- PASSAGE:
⟨
New Mamas: How Soon Can You Get Pregnant After Having a Baby?

by pregnancy journalist

For most women, getting pregnant after having a baby is probably the last thing on their minds. Mother Nature wouldn’t do that to them, right? That’s crazy talk! No one could actually get pregnant so soon after giving birth, right?

Um, well, wrong. 

If you’ve ever wondered if it is possible to get pregnant just after having a baby, the answer is 100% yes. As a labor and delivery nurse, I took care of several patients who were in the hospital delivering their second babies–with their first babies only nine months old. To the day. I even asked one mom how she felt having two babies so close together. And she confided that she and her partner had actually planned her babies that close together because they wanted them to grow up as best friends. Hey, what works for one family may not work for the next. I remember being so impressed that she knew exactly what she wanted her family to look like. 

{ MORE: Unpleasant Pregnancy Symptoms No One Really Wants to Talk About, But We Will }

But for other moms, having a baby nine months after giving birth may not be an ideal scenario. So here’s what you need to know about getting pregnant after having a baby. 

pregnant after baby
Image via j&j brusie photography

All right, let’s lay it out all on the line here. Here’s exactly how soon after giving birth that you can get pregnant: Immediately. It all depends on when your body decides to start ovulating again and that will be different for every woman. 

So, yes, you really can get pregnant right after giving birth and it has definitely happened. A few women have even gotten pregnant while already pregnant, which just goes to show you how amazing the human body can be. But overall, you still a pretty low chance of getting pregnant after giving birth. In general, most women who are not breastfeeding will start ovulating six weeks after delivery. 

Women who are breastfeeding will have their cycle return on a more delayed schedule, but that schedule varies widely. Ovulation is, in general, inhibited in a woman who is breastfeeding. But only if her baby nurses on a consistent schedule. One study found that even one missed feeding could cause fertility to return.

{ MORE: Let’s Talk Postpartum: What It’s Really Like After Giving Birth }

And again, it’s important to realize that when you’re breastfeeding, you will ovulate before you have your first period. This means that many women aren’t aware that their fertility has returned yet. The typical signs of ovulation, like breast tenderness and increased discharge, may be masked as a result of breastfeeding, so it’s definitely possible to miss that you have ovulated. And if you track your temperature or take hormonal birth control, it’s entirely possible that you would miss all the signs completely. Also, sleep deprivation.
⟩
Copy the stretch of the article on getting pregnant after having a baby from "by pregnancy journalist" through "giving birth, right?", renaming "Mother Nature" as "Biology". The lines after this text aren't needed.

- DATA EXCERPTS:
⟨
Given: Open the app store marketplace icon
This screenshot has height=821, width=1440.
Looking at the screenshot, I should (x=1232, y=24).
⟩
⟨
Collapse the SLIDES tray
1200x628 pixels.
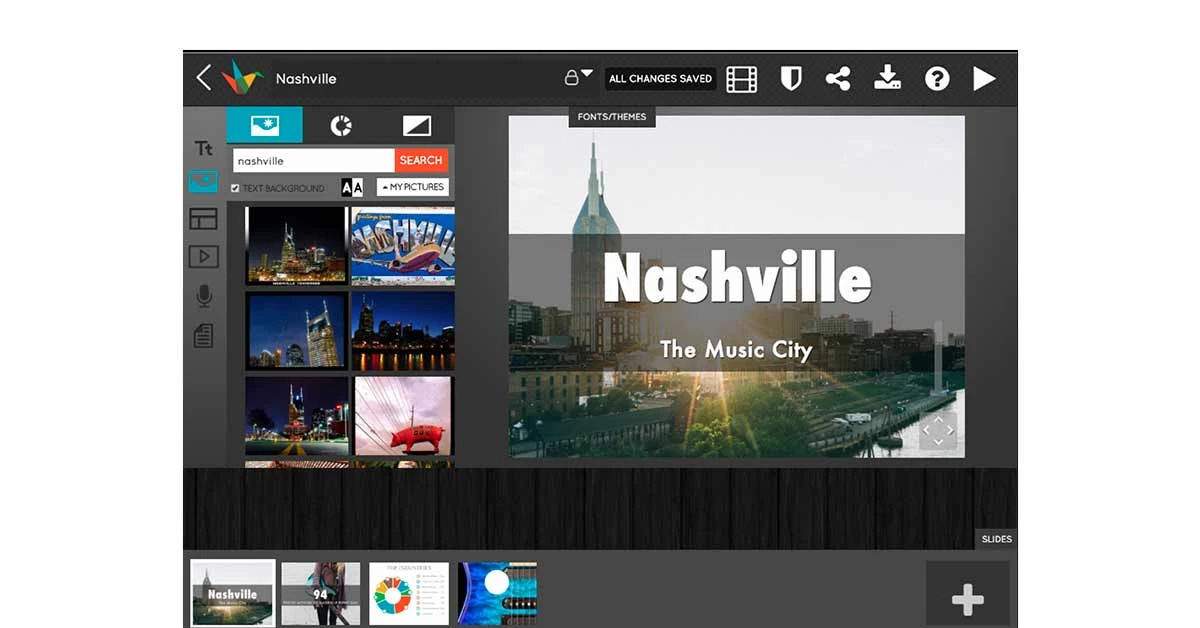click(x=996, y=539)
⟩
⟨
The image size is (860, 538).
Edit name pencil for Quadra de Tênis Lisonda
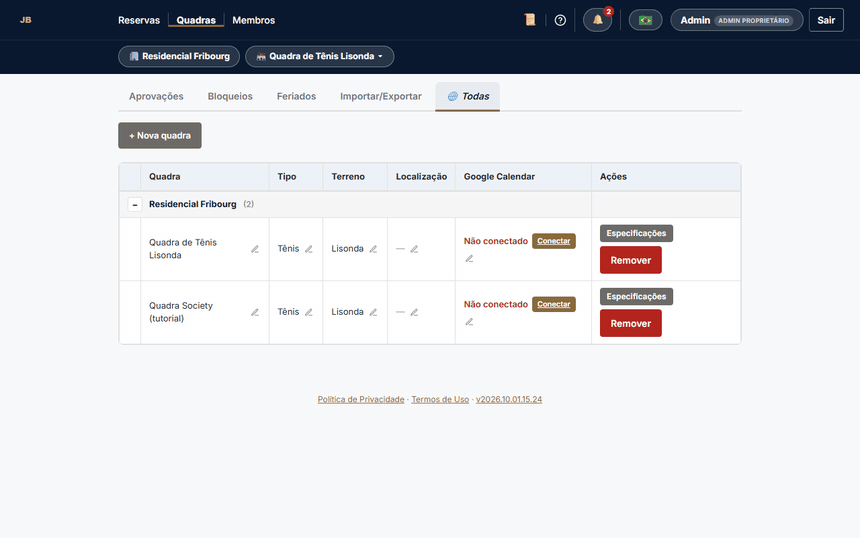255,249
⟩
- EXPECTED ANSWER:
by pregnancy journalist

For most women, getting pregnant after having a baby is probably the last thing on their minds. Biology wouldn’t do that to them, right? That’s crazy talk! No one could actually get pregnant so soon after giving birth, right?